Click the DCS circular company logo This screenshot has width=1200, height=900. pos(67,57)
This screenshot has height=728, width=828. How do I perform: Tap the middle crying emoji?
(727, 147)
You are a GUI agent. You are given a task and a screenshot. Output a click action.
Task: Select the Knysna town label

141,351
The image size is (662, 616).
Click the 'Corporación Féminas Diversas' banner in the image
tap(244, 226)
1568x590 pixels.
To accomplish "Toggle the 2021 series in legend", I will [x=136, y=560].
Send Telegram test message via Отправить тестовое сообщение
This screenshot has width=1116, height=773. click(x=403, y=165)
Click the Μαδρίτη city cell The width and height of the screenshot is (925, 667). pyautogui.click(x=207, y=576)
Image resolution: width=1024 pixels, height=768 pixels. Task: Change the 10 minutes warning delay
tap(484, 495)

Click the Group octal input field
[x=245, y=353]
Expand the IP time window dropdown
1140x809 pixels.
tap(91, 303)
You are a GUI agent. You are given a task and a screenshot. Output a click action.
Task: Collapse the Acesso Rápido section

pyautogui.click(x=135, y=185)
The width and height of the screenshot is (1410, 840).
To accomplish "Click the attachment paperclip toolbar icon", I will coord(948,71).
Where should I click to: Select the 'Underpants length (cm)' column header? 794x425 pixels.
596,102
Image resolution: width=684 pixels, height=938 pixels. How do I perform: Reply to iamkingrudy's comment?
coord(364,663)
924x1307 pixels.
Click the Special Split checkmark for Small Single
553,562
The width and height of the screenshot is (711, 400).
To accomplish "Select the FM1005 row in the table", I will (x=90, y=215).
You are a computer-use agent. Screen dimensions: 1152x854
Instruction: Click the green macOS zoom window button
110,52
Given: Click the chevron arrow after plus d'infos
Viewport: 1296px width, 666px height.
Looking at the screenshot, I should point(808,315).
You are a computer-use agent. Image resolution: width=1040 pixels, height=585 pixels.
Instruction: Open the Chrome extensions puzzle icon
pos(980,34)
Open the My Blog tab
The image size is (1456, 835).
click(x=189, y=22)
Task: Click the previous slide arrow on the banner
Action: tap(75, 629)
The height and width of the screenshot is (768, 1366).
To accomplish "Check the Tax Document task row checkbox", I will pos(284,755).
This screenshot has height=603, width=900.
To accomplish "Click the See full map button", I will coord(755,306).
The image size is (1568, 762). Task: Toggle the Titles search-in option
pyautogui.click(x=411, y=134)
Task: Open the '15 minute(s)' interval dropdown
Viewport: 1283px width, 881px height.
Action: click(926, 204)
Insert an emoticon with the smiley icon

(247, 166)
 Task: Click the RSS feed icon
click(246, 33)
==========
Task instructions. The answer should consist of all lines from the records above that hold the word "accomplish".

Answer to the problem.
To accomplish "Toggle the 2021 series in legend", I will [x=136, y=560].
To accomplish "Click the attachment paperclip toolbar icon", I will coord(948,71).
To accomplish "Select the FM1005 row in the table", I will (x=90, y=215).
To accomplish "Check the Tax Document task row checkbox", I will pos(284,755).
To accomplish "Click the See full map button", I will coord(755,306).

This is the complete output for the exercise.